The Pervasive Problem
The non-consensual sharing of private images, often referred to as image-based abuse, is a punishable crime with offenders risking two years in prison.
It is not at all an issue exclusively faced by those in the sex industry. A study indicates that approximately 1.42% of the UK female population is affected by intimate image abuse on an annual basis.
Madelaine, 37, explained survivors lived with shame and stigma. "I think a lot of people will comment, 'you put a saucy picture out on the internet, what do you anticipate?'," she noted.
"I demand respect, I expect respect, and I expect confidence, and I fail to understand why those are up for debate," she added. "The reality that those images could be then shared in my community or with my loved ones and employed to cause them pain, that's unacceptable, that's not a decision I made, that's not my mistake, that's an individual being an abuser."
An Unconventional Path
Madelaine has been practicing as a professional dominatrix, mainly online, for a decade and consistently found her work empowering and fulfilling. "I am as a dominant woman, a woman who is confident and powerful, giving my body as a treat to someone of my own volition," she described.
"People think it's strange but I don't see it any differently to a nutritionist or an financial advisor providing a service," she remarked.
She welcomes being a unique figure in the technology sector. "I understand that it's bizarre, it's crazy to think that an individual who was a dominatrix is now a creator of a technology firm, but it required someone who has been through it to know the flaws and the changes that needed to happen," she stated.
She insisted she was not in the least bit techy and was managed to build her company after a lot of sleepless nights, investigation and "bugging people" who understand tech.
Understanding the Tech Solution
Image Angel can be used by any online platform where people exchange photos, for instance dating apps, social networks and websites.
When an image is accessed by a viewer, it is automatically embedded with an undetectable digital marker which is unique to them.
This covert marker is embedded into the digital file of the image itself and can survive screenshots, being edited and being re-captured with a secondary device.
It ensures that if you discover your image has been shared without your consent, providing the platform you posted it on has the system integrated, the viewer's details will be hidden within the image and can be retrieved by a data recovery specialist so legal steps can follow.

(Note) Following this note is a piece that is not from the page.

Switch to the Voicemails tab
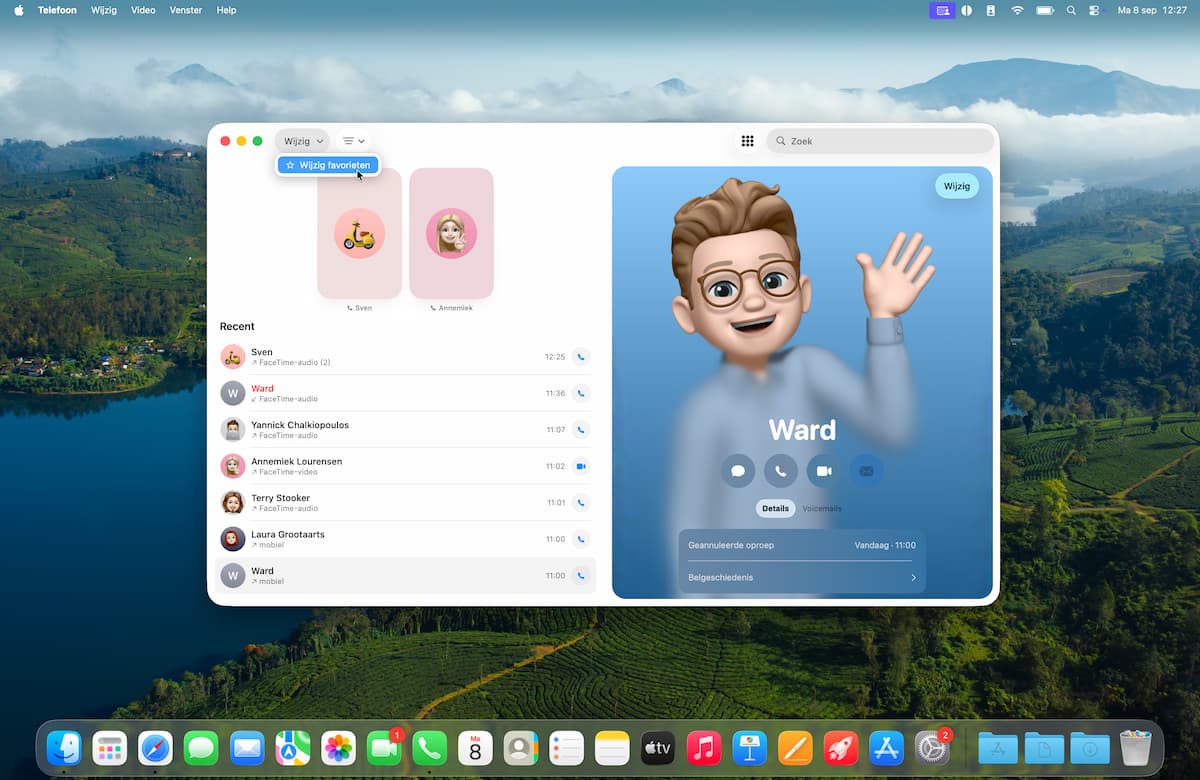Viewport: 1200px width, 780px height. click(822, 508)
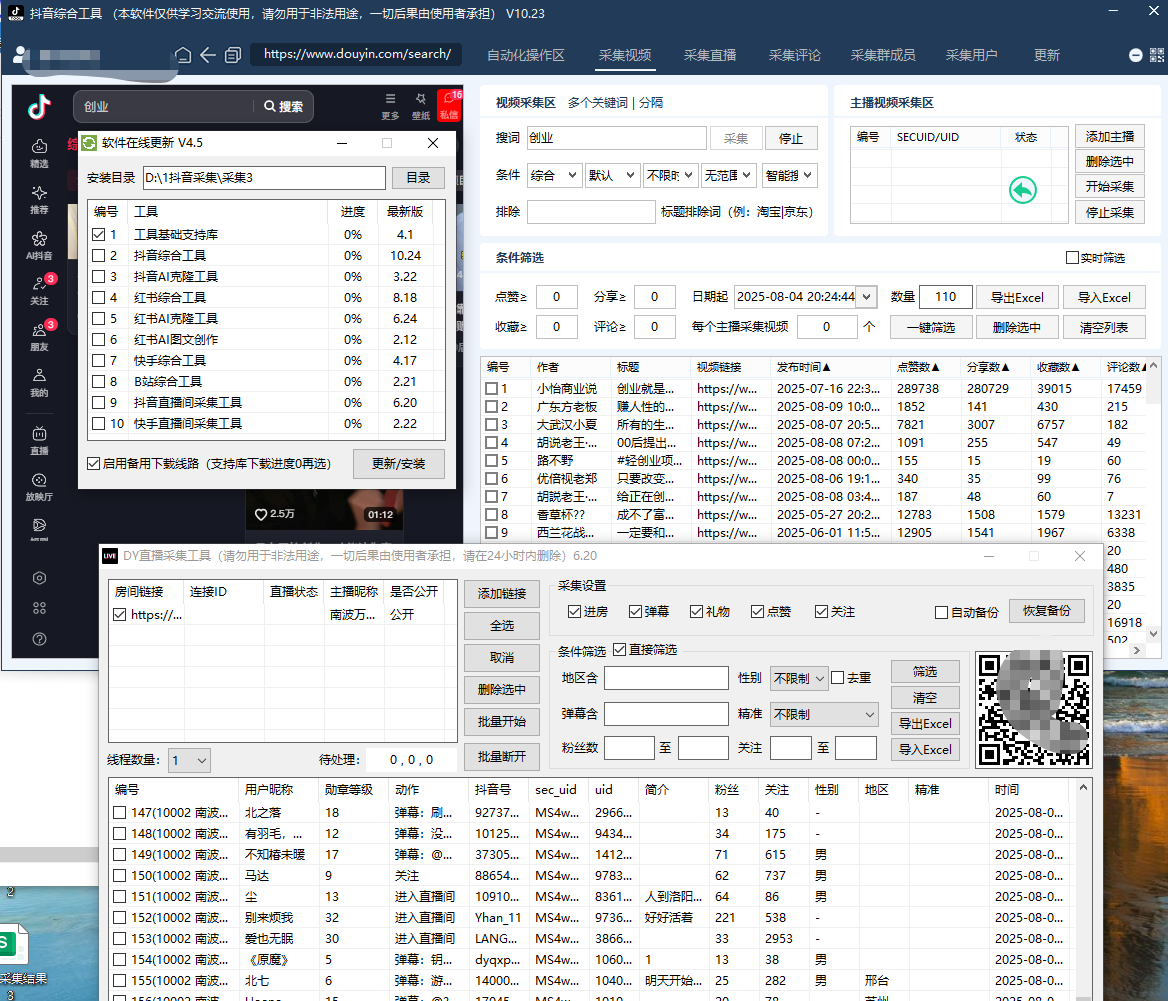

Currently, one platform has adopted her tech and she's in discussions with many others.
Proven Technology, New Application
"This technology already exists in the film industry, it already exists in live television so this is not an untested concept, it's just a novel use and a different framework," explained Madelaine.

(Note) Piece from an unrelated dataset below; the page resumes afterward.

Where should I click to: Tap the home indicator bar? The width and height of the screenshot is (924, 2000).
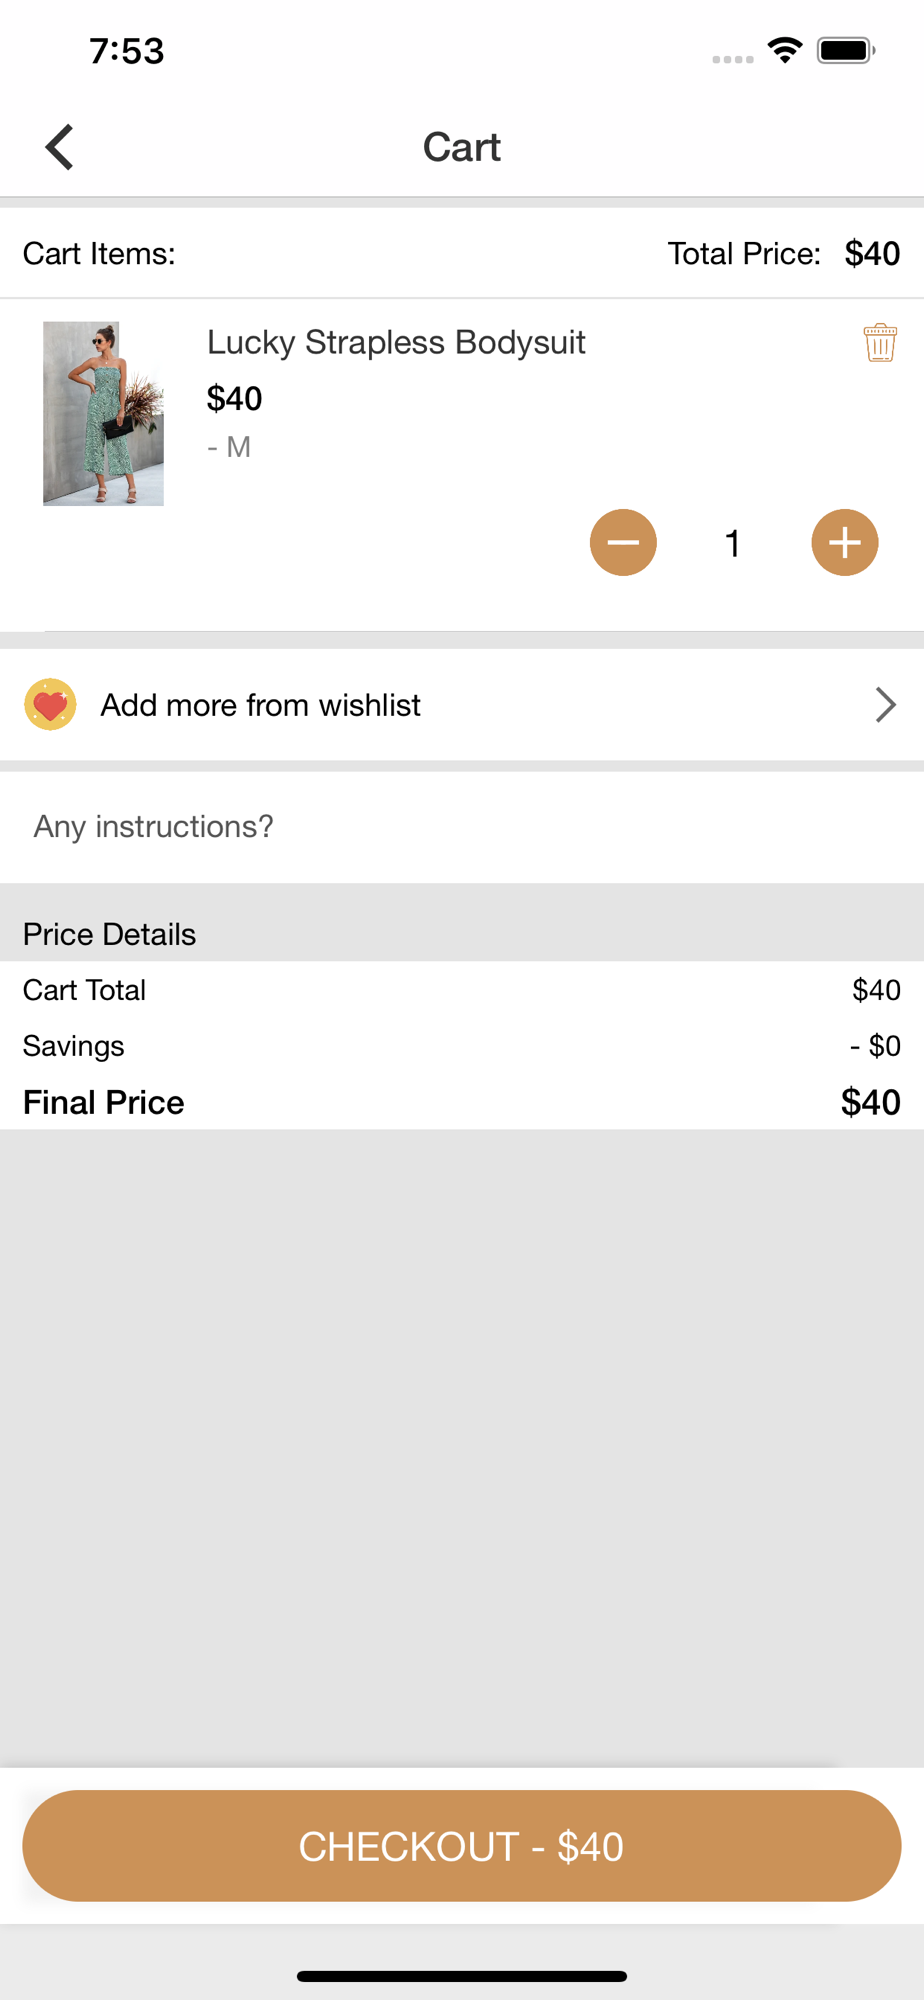coord(462,1976)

"We have validated it, we're collaborating with a company that has 30 years experience in tech development so we are confident that this is reliable and what we now need to do is deploy it widely," she continued.
She expressed hope she hoped the technology would also act as a deterrent to would-be intimate image abusers.
Changing the Narrative
An expert from a support service said she had seen first-hand the panic, distress and self-blame this abuse inflicted on victims.
"When that guilt is compounded by a misinformed friend or professional who says 'what did you expect?' that self blame can really be reinforced so it's crucial that the response a victim receives is that they have not done anything wrong," she emphasized.
She noted it was fantastic that Madelaine was leveraging her ordeal to bring about change, saying: "It is vital to have this multi-layered approach towards addressing technology-enabled abuse, because no one tool is going to be able to tackle this alone, no one helpline, it needs to be this integrated effort."
TV presenter Jess Davies was only fifteen when images of her in her underwear were circulated within her local community. It was the beginning of multiple violations Jess experienced in her youth that would later shape her women's rights campaigning.
"It required years, an excessive amount of time for someone to say to me, 'you are not to blame' and 'that shouldn't have happened'," recalled Jess.
She too is passionate about eliminating the shame of this crime from the survivors to the perpetrators. "There is no offence to willingly share an image to someone," stated Jess.
"However, it is illegal to distribute that non-consensually and I think that should always be where the blame is," she affirmed.